Un magistrat a décidé de renvoyer les deux jeunes impliqués dans le décès tragique de l’adolescent Shemseddine pour « violences volontaires en réunion ayant entraîné la mort sans intention de la donner ». Une décision qui a choqué de nombreux observateurs.
Selon les informations du Point, le juge chargé de l’affaire a opté pour cette requalification, soulignant qu'aucune préméditation n’était présente dans les actes des accusés. Shemseddine, un collégien de 15 ans, a été tragiquement lynché le 4 avril 2024 après sa sortie d'école à Viry-Chatillon (Essonne).
Pour le juge, les jeunes suspects n’avaient pas l’intention de tuer, une analyse qui soulève de vives critiques. En revanche, les deux autres individus impliqués, accusés de complicité, ont vu un non-lieu prononcé. Le parquet d’Évry a d’ores et déjà fait appel de cette décision, comme le précise l’hebdomadaire.
Colère de la partie civile
Me Pauline Ragot, avocate de la famille de la victime, a exprimé son indignation. « Cette décision est tout simplement révoltante. Comment peut-on ainsi interdire le débat sur l’intention de tuer, qui devrait être tranché devant la cour d'assises ? (…) Battre à mort un enfant, à plusieurs, en visant des zones vitales, traduit clairement une intention de tuer », a-t-elle déclaré au Point.

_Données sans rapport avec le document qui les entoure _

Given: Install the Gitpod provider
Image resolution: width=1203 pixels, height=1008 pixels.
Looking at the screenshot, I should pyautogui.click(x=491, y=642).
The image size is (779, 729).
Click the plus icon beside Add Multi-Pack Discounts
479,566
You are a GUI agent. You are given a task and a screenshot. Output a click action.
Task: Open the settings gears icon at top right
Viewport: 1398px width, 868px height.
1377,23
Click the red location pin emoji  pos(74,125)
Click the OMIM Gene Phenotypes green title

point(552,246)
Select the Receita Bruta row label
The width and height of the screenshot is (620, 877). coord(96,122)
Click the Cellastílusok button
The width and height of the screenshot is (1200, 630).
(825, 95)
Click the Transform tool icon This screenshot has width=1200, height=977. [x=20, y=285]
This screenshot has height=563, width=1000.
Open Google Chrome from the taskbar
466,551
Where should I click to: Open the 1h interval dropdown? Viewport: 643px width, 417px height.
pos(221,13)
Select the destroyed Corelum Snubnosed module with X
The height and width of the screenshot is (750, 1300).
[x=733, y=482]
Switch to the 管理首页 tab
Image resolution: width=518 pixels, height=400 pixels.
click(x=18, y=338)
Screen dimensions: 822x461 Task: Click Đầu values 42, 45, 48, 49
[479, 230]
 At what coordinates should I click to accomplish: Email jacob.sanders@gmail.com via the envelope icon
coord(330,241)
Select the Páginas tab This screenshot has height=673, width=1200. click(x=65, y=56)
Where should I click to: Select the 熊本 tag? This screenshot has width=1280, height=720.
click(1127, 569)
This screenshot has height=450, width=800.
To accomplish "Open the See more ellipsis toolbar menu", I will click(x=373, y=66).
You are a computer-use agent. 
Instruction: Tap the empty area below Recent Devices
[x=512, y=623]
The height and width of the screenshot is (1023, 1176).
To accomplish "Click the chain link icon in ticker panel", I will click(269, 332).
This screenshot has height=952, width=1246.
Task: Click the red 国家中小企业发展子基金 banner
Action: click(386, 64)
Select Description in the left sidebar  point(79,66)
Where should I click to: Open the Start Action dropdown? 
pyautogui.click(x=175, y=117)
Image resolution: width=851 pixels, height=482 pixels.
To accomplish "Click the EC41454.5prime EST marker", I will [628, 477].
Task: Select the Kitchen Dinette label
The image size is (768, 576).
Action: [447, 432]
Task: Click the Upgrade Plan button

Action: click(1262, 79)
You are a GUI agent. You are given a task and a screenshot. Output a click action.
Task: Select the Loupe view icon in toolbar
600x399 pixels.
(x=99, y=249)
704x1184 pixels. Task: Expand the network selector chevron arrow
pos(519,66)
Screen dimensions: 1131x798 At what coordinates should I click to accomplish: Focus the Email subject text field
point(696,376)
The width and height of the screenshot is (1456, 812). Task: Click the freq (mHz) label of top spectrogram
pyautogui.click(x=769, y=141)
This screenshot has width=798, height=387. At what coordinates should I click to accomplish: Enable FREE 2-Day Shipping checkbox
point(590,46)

Le drame s'est produit alors que Shemseddine était en pleine sortie de son collège, où il a été violemment attaqué dans un hall d'immeuble. Après une opération d'urgence à l'hôpital Necker à Paris, il est décédé le lendemain des suites de ses blessures.
Les investigations initiales avaient rapidement conduit à l'identification de deux frères, soupçonnés d'avoir orchestré cette agression violente, avec deux complices. Le procureur Grégoire Dulin avait expliqué que leurs motivations étaient liées à une crainte pour leur réputation, en raison de l’interaction de Shemseddine avec leur sœur sur des thématiques sensibles.